Una violenta lite in un appartamento a Castel Bolognese ha fatto scattare l’intervento dei carabinieri, ma una volta riportata la calma i militari hanno scoperto che dietro quella chiamata al 112 si nascondeva ben altro. Durante la perquisizione dell’abitazione sono infatti saltate fuori 25 dosi di crack già pronte per lo spaccio, materiale per il confezionamento della droga e circa 3mila euro in contanti. Per un cittadino straniero di 33 anni sono così scattate le manette.
L’episodio è avvenuto nella serata di ieri, mercoledì 8 luglio, a Castel Bolognese, dove diverse segnalazioni al numero di emergenza indicavano una violenta discussione all’interno di un appartamento di un condominio.
Sul posto sono intervenuti i Carabinieri dell’Aliquota radiomobile della Compagnia di Faenza e della Stazione di Castel Bolognese, che dopo aver riportato la situazione sotto controllo hanno effettuato un accurato controllo dell’abitazione.
Nel corso delle verifiche sono stati rinvenuti 25 involucri di crack, per un peso complessivo di circa 10 grammi, materiale utilizzato per il confezionamento delle dosi e circa 3.000 euro in contanti, ritenuti dagli investigatori provento dell’attività di spaccio.
Gli accertamenti successivi hanno consentito di attribuire la disponibilità della droga al 33enne, che è stato arrestato con l’accusa di detenzione ai fini di spaccio di sostanze stupefacenti.
Su disposizione della Procura della Repubblica di Ravenna, l’uomo è stato trattenuto nelle camere di sicurezza in attesa del processo con rito direttissimo.
I ringraziamenti del sindaco

A seguito di questa operazione e dell’arresto di un giovane che pochi giorni prima, il 7 luglio, aveva derubato una anziana, l’amministrazione comunale di Castel Bolognese ha ringraziato i carabinieri della Stazione di Castel Bolognese e alla Compagnia di Faenza.

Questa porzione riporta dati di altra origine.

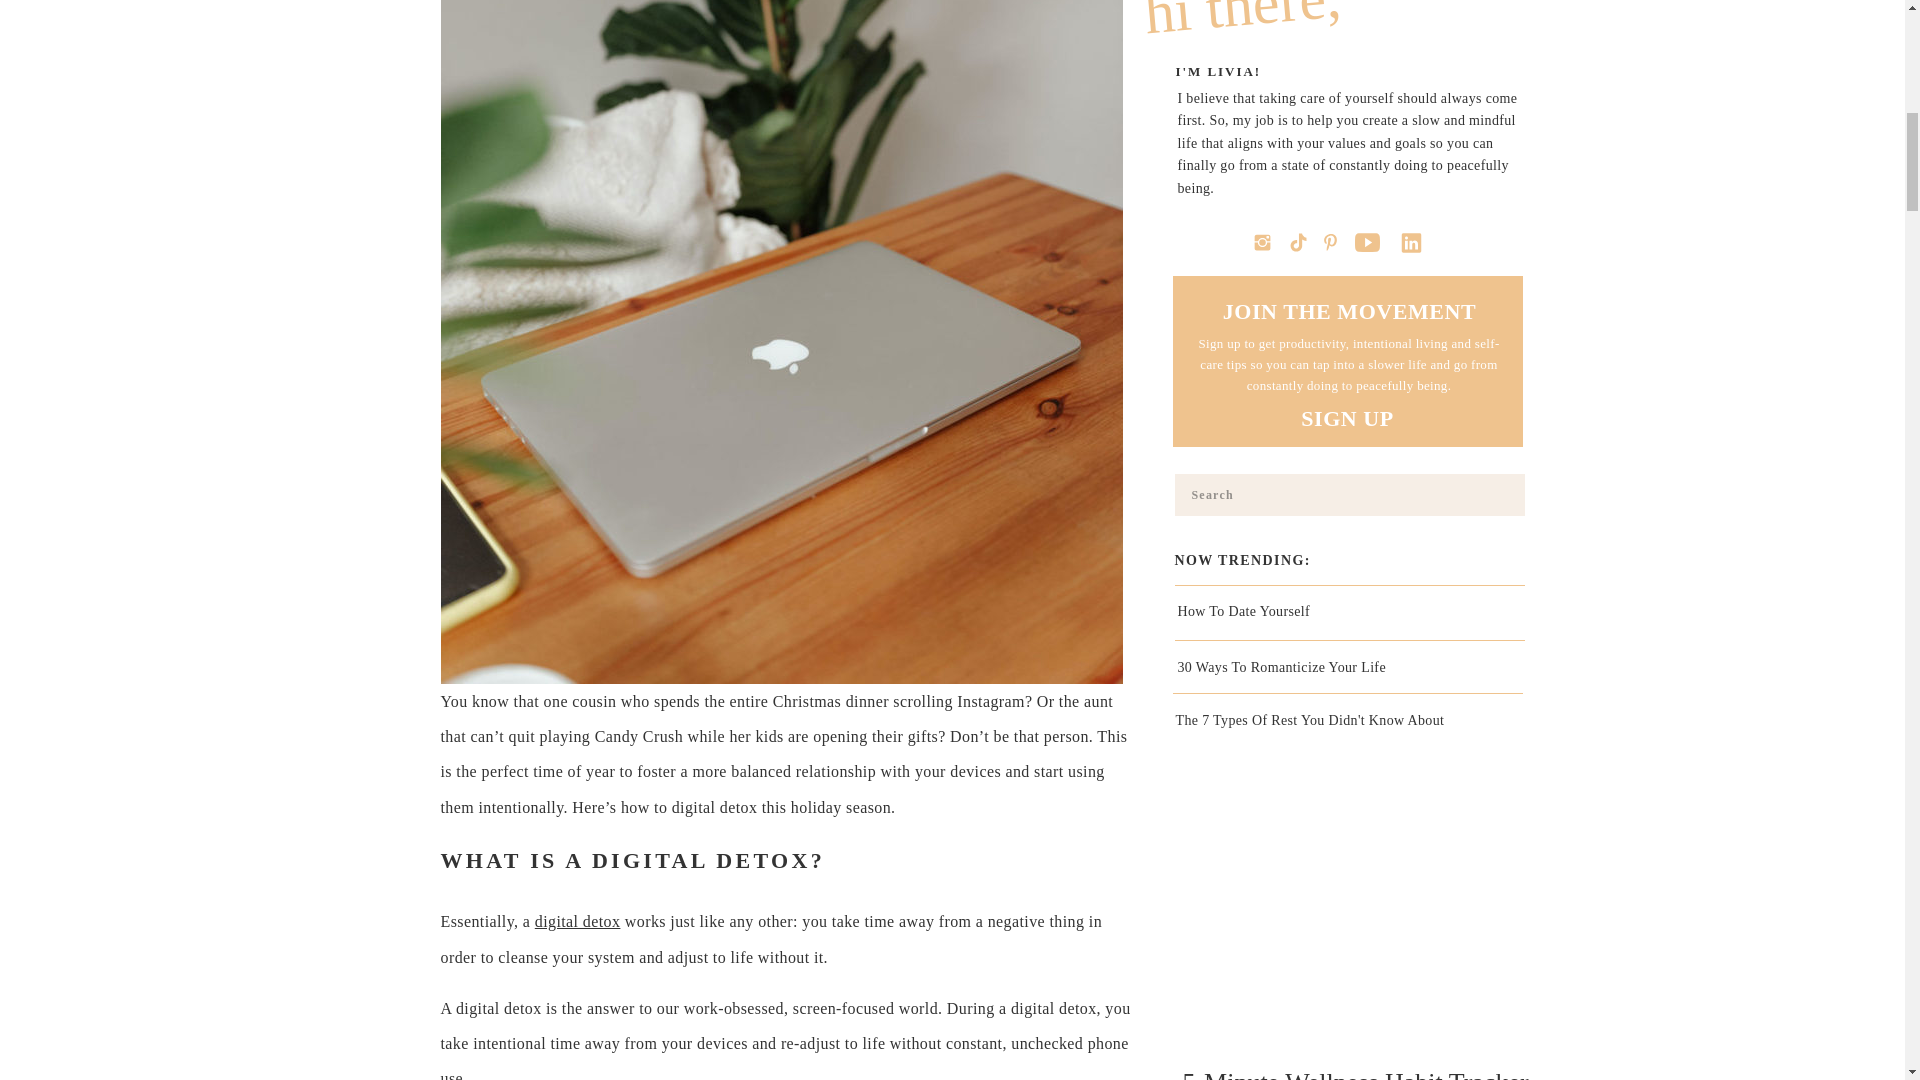  What do you see at coordinates (1353, 670) in the screenshot?
I see `30 Ways To Romanticize Your Life` at bounding box center [1353, 670].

«Le operazioni di questi giorni – ha dichiarato il sindaco Luca Della Godenza – rappresentano un segnale importante per la nostra comunità e confermano l’efficacia dell’attività di controllo svolta sul territorio.

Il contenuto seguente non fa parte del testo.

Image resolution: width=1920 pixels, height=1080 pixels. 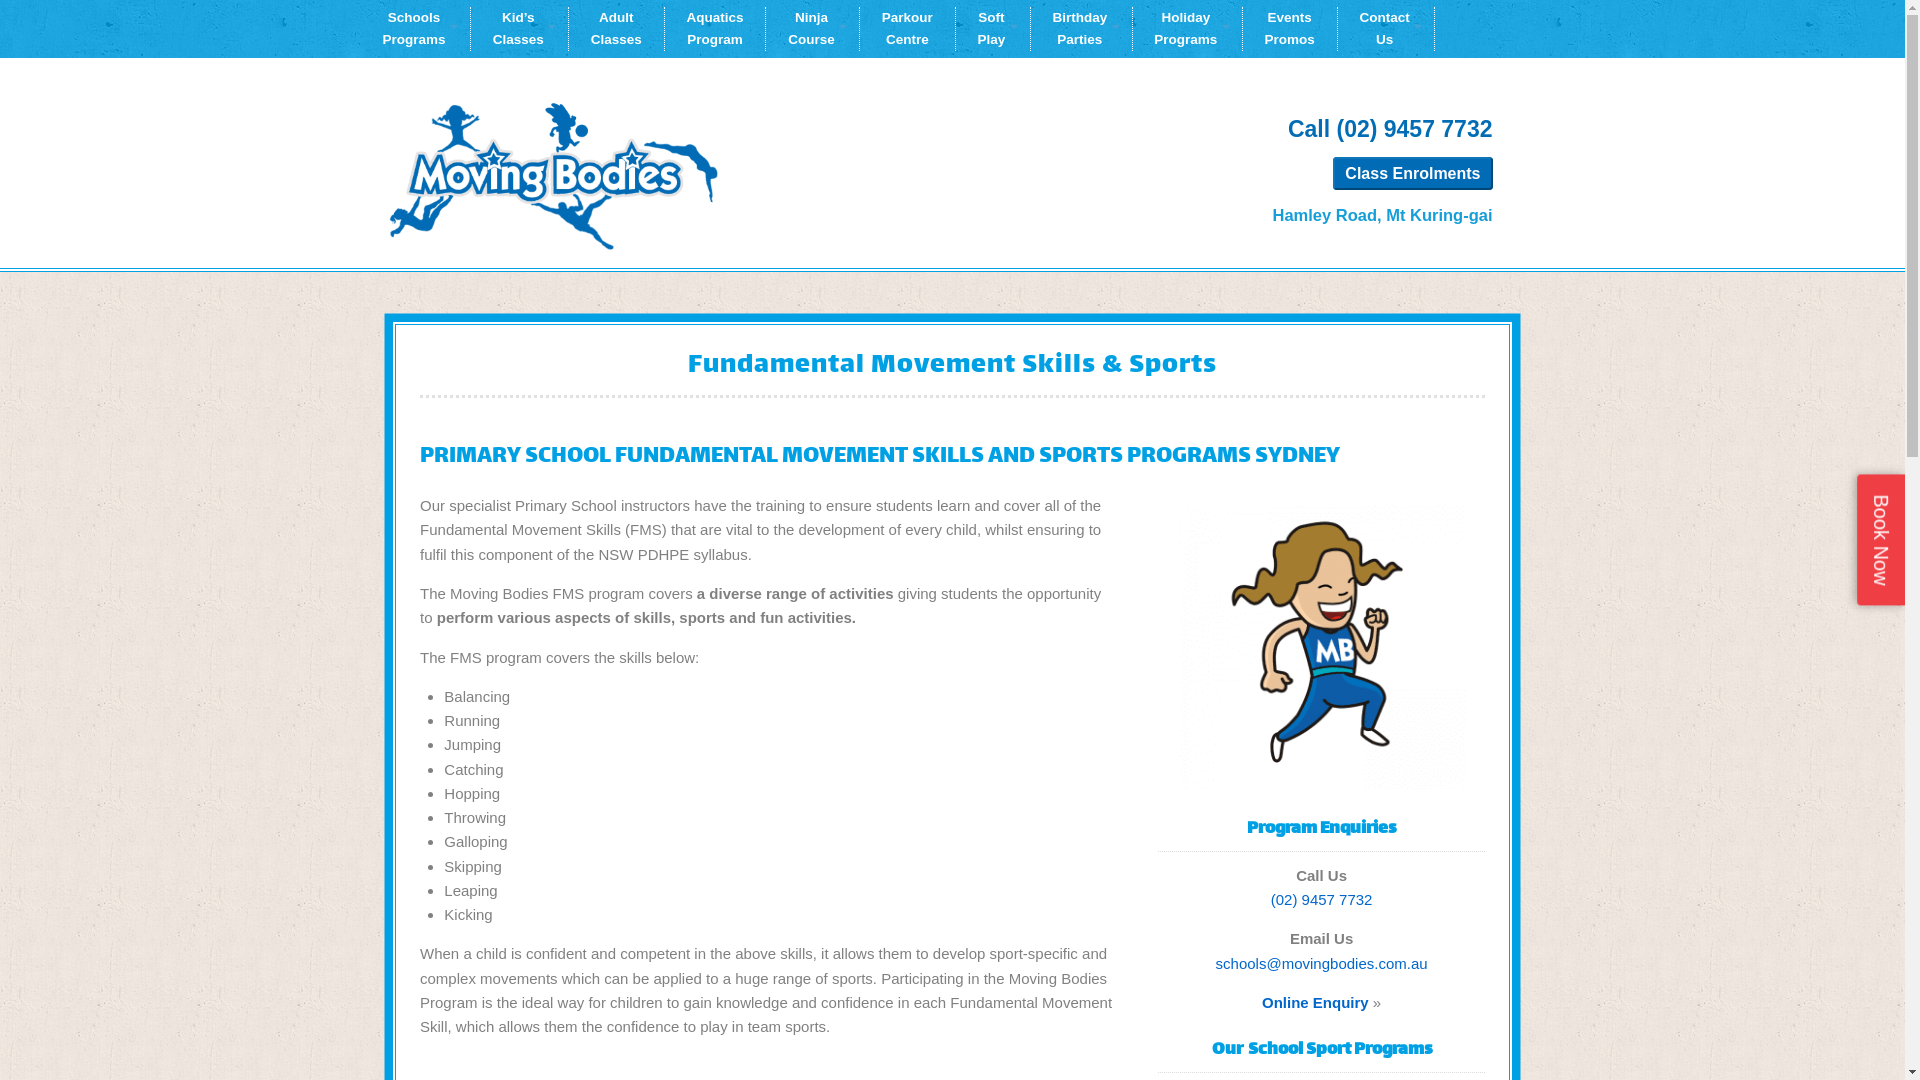 What do you see at coordinates (1386, 29) in the screenshot?
I see `Contact
Us` at bounding box center [1386, 29].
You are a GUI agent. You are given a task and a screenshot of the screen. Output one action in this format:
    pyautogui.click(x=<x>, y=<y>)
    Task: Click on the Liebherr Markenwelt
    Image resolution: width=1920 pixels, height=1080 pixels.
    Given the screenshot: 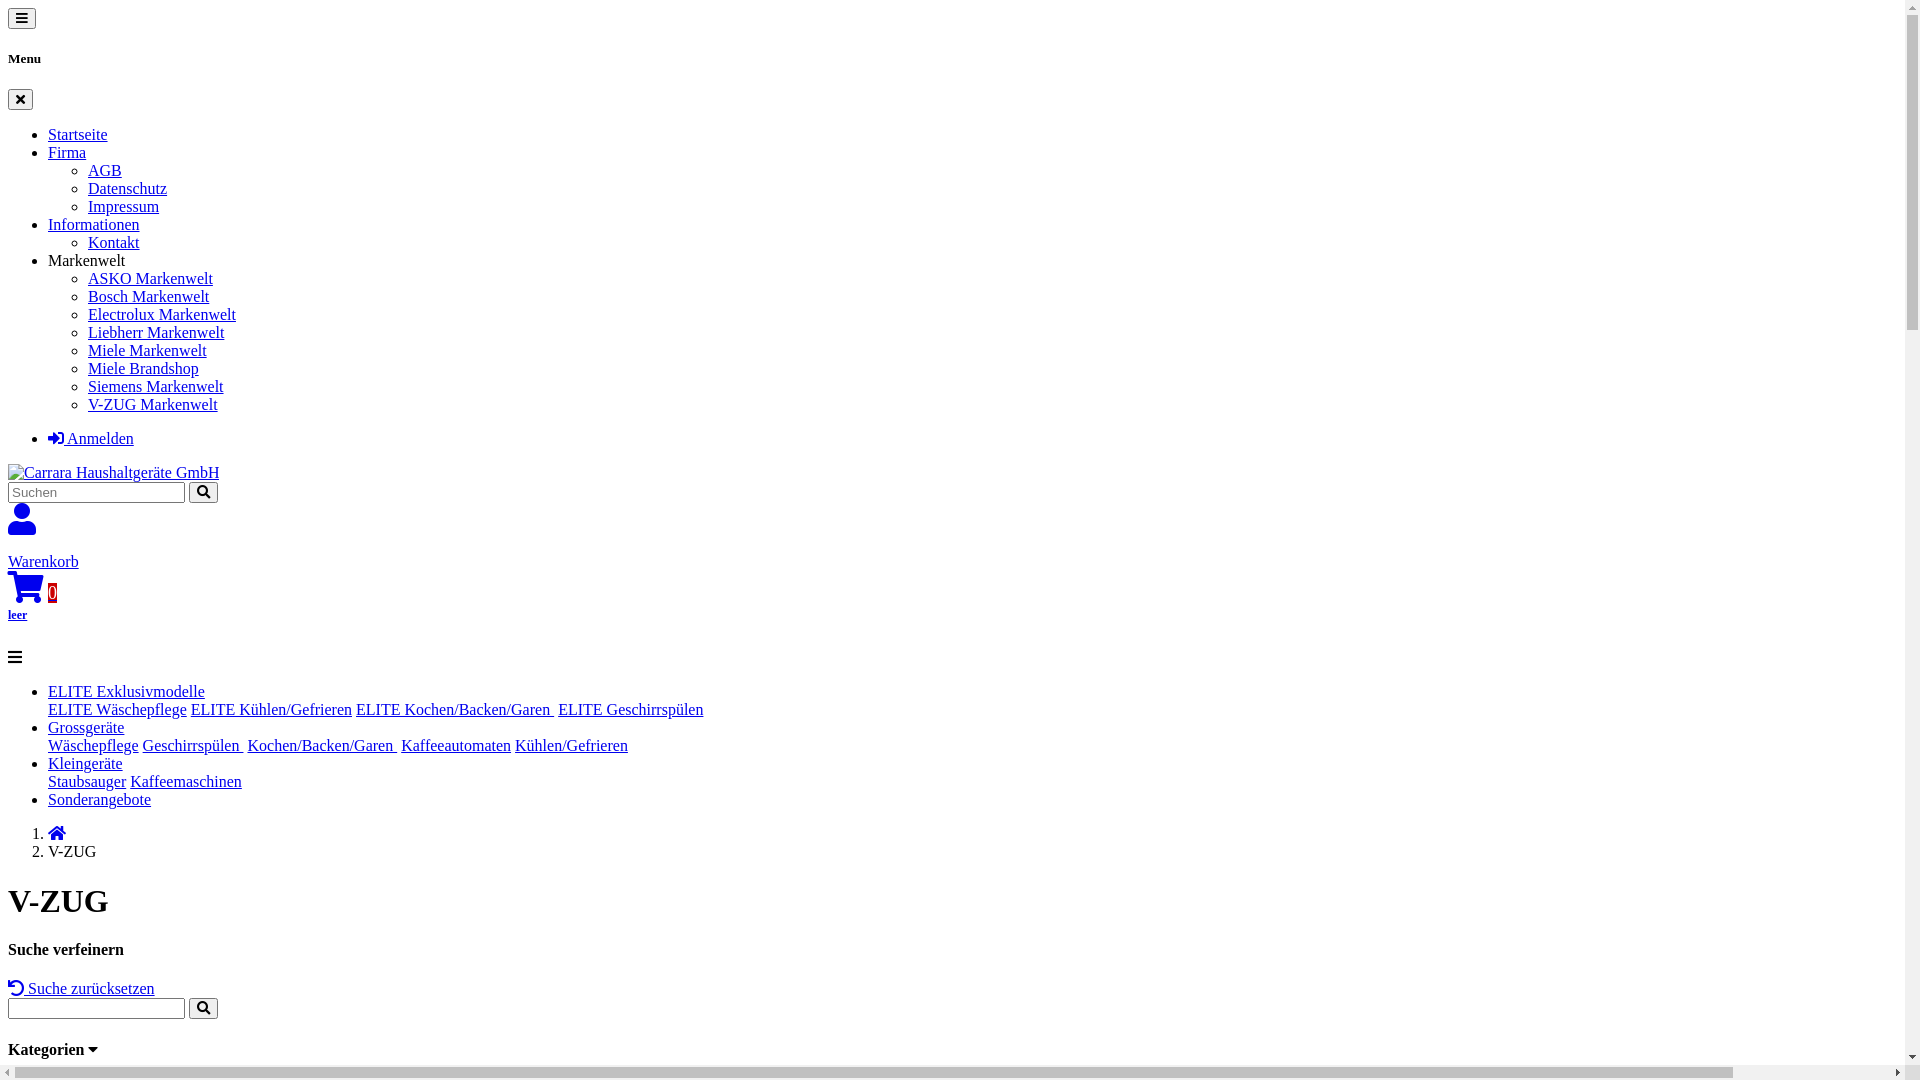 What is the action you would take?
    pyautogui.click(x=156, y=332)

Nelle scorse settimane – ricorda – avevamo portato all’attenzione del Prefetto e del Comitato provinciale per l’ordine e la sicurezza pubblica le preoccupazioni emerse tra i cittadini, chiedendo un rafforzamento dei controlli e un’attenzione particolare alle aree più sensibili del paese. Oggi registriamo una positiva intensificazione dell’attività delle forze dell’ordine.

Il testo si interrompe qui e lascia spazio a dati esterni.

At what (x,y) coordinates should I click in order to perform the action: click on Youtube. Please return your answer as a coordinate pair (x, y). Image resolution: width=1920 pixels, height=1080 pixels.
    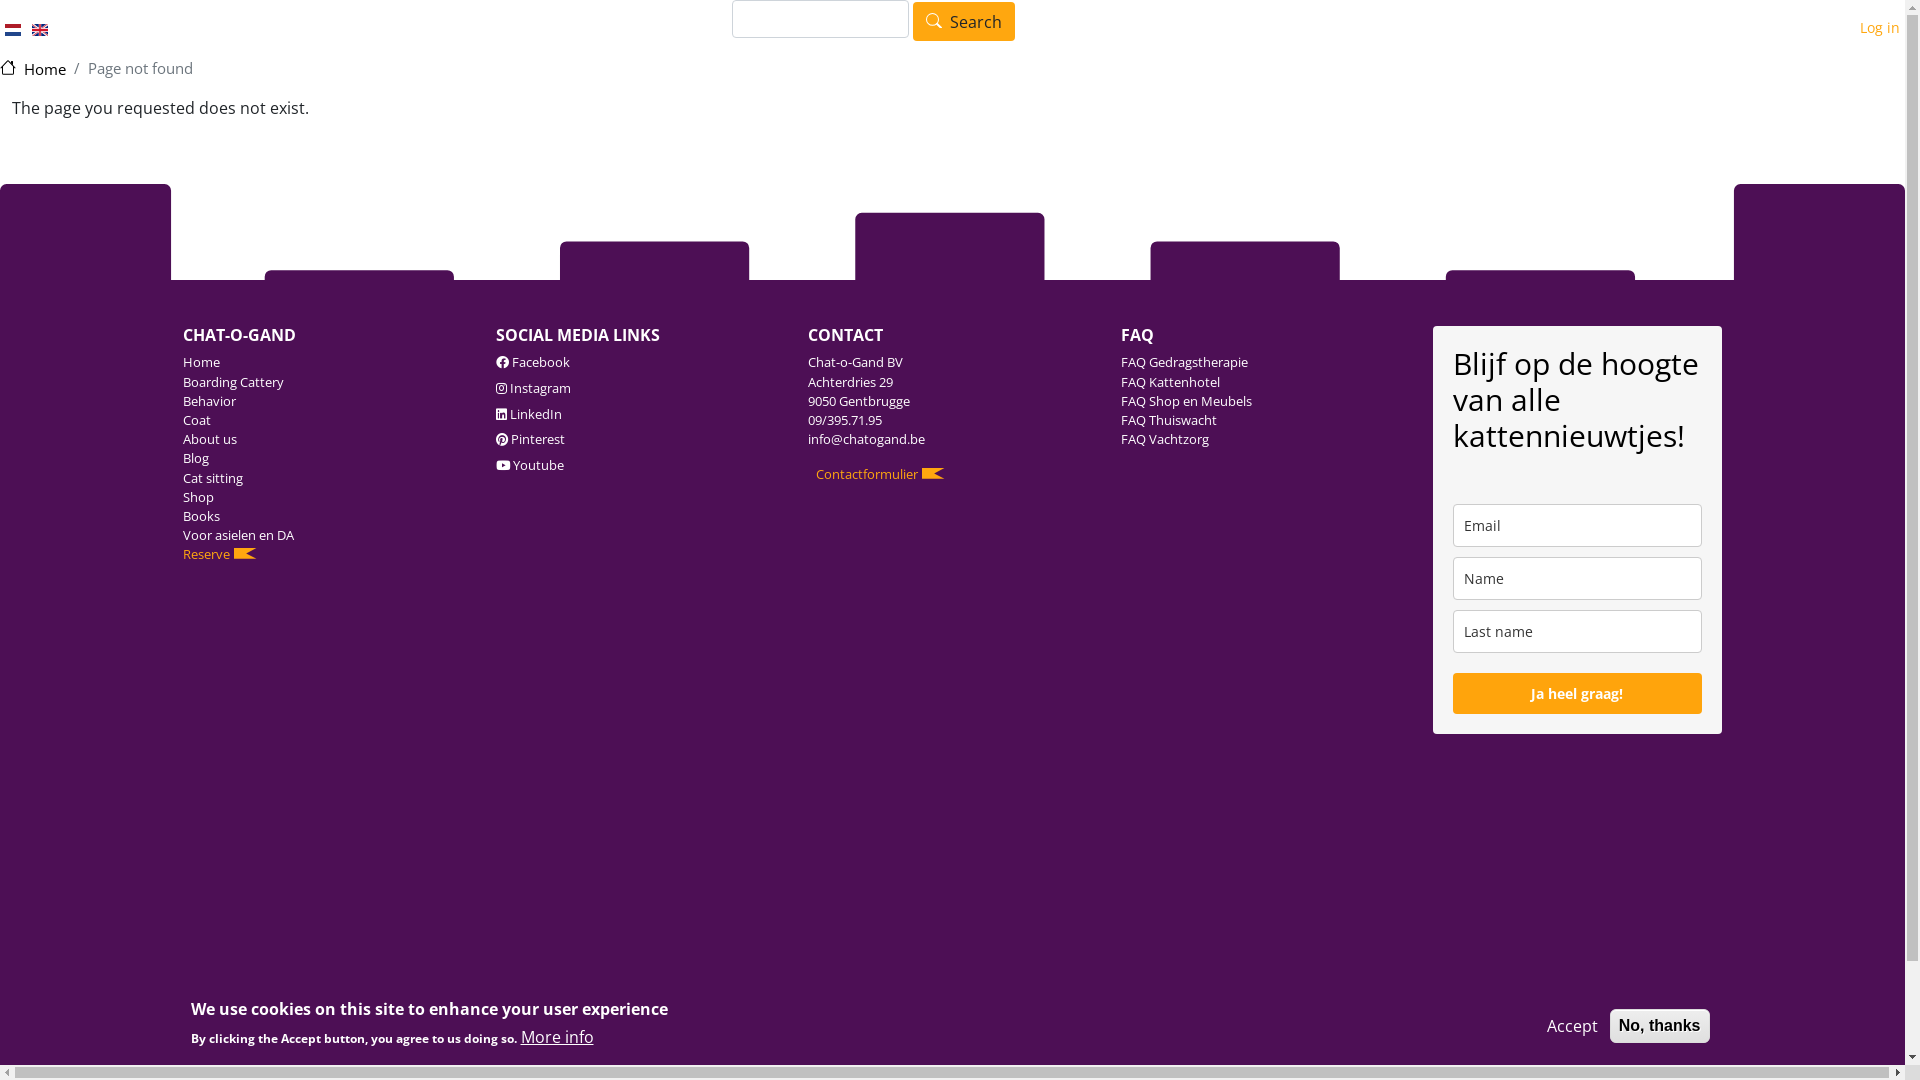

Naturalmente un singolo intervento non risolve il problema della sicurezza. Per questo continueremo a collaborare con Prefettura, forze dell’ordine e tutti gli enti competenti affinché i controlli rimangano costanti nel tempo. Parallelamente proseguiremo con gli investimenti già programmati, a partire dal potenziamento della videosorveglianza e dal miglioramento dell’illuminazione pubblica, auspicando di aprire presto la rinnovata caserma dei carabinieri perché la sicurezza si costruisce ogni giorno attraverso la presenza dello Stato, la prevenzione e la collaborazione tra istituzioni».